Henne und Ei
Während viele Menschen noch diskutieren, was zuerst kommen soll - Elektroautos oder das Ladenetz - wollen Bart und Michiel das Henne-Ei-Problem umgehen, indem sie einfach loslegen. Dafür brauchen sie jedoch die Regierung.
Von der Lösung des Henne-Ei-Problems bis hin zu unserem ersten Umsatz ist unsere Gründungsgeschichte ein elektrisches Abenteuer.
Unsere Anfänge mögen bescheiden gewesen sein, aber unsere Ambitionen waren es nie.

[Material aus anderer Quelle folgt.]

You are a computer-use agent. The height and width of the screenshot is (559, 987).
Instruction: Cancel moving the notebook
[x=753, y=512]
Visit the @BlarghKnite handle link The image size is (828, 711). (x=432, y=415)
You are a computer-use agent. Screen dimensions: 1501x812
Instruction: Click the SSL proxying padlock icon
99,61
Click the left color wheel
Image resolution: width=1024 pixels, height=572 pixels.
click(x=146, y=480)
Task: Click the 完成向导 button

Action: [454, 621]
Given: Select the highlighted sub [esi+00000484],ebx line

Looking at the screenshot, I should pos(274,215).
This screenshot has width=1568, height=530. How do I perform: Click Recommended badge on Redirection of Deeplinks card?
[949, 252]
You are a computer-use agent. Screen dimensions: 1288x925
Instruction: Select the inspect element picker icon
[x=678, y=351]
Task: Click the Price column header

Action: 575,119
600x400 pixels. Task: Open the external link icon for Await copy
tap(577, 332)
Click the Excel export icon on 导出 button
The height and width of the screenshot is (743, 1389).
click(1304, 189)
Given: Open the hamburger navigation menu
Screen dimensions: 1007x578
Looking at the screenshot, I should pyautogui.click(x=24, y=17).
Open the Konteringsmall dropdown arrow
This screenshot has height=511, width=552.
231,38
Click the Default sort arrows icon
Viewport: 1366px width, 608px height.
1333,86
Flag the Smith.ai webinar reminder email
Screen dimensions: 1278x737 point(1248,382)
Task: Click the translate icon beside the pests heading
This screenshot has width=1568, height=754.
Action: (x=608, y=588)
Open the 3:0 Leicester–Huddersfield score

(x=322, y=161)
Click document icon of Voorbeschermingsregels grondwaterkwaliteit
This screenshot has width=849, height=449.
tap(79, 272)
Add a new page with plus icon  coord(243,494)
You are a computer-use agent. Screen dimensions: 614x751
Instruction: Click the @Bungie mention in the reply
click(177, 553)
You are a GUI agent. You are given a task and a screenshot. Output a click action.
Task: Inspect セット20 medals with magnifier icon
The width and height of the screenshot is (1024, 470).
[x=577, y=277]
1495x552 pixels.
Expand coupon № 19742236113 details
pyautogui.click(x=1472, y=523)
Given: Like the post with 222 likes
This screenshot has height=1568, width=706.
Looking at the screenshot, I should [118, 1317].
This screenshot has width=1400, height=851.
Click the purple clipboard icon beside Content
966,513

Während nur eine Handvoll Elektrofahrzeuge lautlos durch die Straßen gleiten, beginnt die Welt, sich der harten Realität des Klimawandels und der alarmierenden Auswirkungen der CO₂-Emissionen bewusst zu werden. Bart Lubbers und Michiel Langezaal gehören zu denjenigen, die die Dringlichkeit der Situation längst erkannt haben.
Michiel ist einer der ersten E-Auto-Pioniere in den Niederlanden und fährt stolz einen Nissan Leaf mit einer bescheidenen Batteriereichweite von nur 100 Kilometern. Michiel arbeitet für Epyon, ein Unternehmen, das Schnellladegeräte für Elektrofahrzeuge herstellt.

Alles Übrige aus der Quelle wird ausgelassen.